Gran mejora para la soja que sube en su estimación de producción 2 Mt y alcanza la cifra tan deseada de los 50 Mt.

Otra muy buena noticia es el buen tiempo que permitió desde la última semana de abril una espectacular recuperación de la actividad de cosecha. La soja muestra un progreso de 61% a nivel nacional. Y se va a afirmando una recuperación que si bien está lejos de lo que se notó un año atrás, no deja de sumar sobre todo en el centro, oeste y norte del país.

Entre los principales ajustes están la región núcleo que sumó 800.000 t que impactan en la producción de Buenos Aires, Santa Fe y Córdoba. La Pampa sumó 230.000 t, y entre Chaco y Santiago del Estero unas 740.000 t más. 

De esta manera, se estima un rinde promedio nacional de 31,5 qq/ha (1,5 quintales más que en abril) y una producción de 50,0 Mt (48 Mt hace un mes) por lo cual ahora se estima una producción de un 1% más que el año pasado (49,5 Mt). 

Maíz 2025/26: el cultivo sigue sumando y pasa de 67 a 68 Mt 

Se levantó poco más de la tercera parte, un 40%, y respecto al año pasado hay un adelanto de un 2%. Las siembras tempranas en general en las zonas castigadas del este del país no muestran mejoras. Pero al adentrarse al oeste, los resultados reflejan que las reservas en profundidad de los suelos sostuvieron el llenado cuando las lluvias se cortaban a fin de año.

Gracias al NO bonaerense hay un ajuste muy importante que suma junto a otros ajustes menores 530.000 t a la provincia de Buenos Aires. También se realizaron cambios en Santa Fe, Córdoba y Entre Ríos, dónde se siguen los últimos ajustes realizados por el SIBER de la bolsa entrerriana.

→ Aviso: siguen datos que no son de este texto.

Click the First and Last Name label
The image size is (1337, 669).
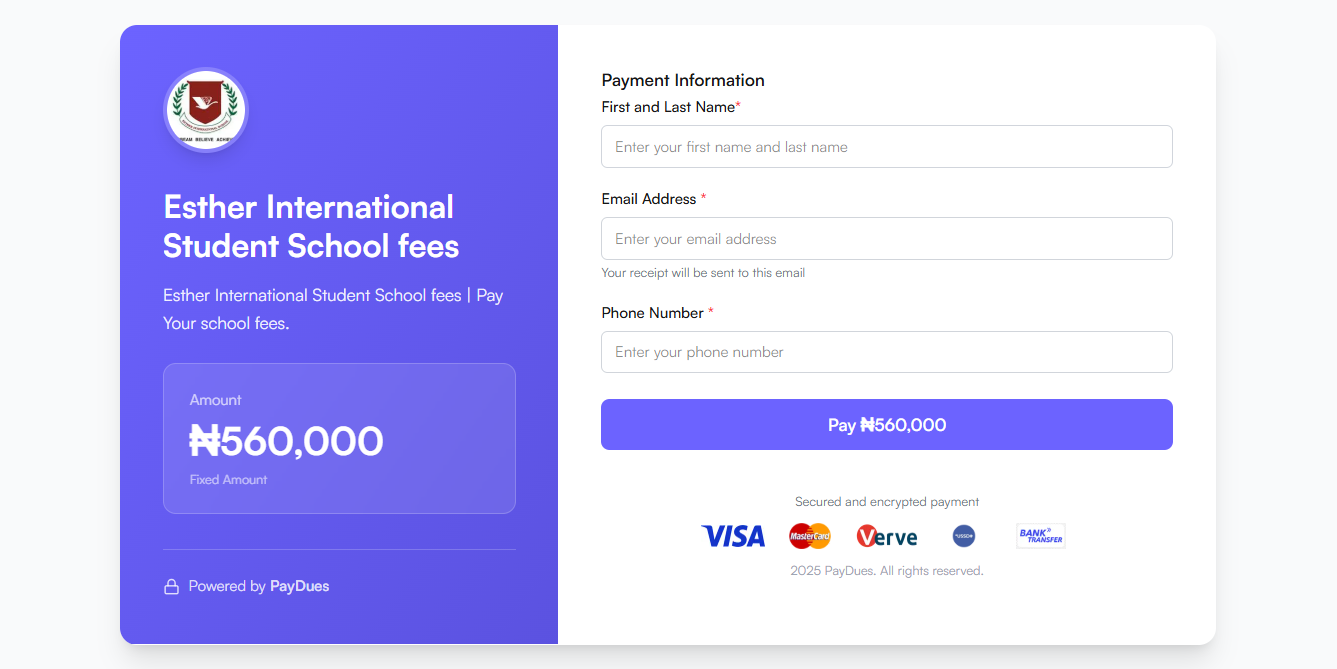coord(668,107)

De esta manera, se estarían cosechando 8,5 M ha, que se destinarían a grano comercial. Con este ajuste en área y los realizados en rendimientos, se estima que Argentina podría producir su mayor cosecha maicera con 68 Mt, un 36% más que el ciclo pasado y un 30% más que en su anterior máxima marca, 52,5 Mt, hace dos años.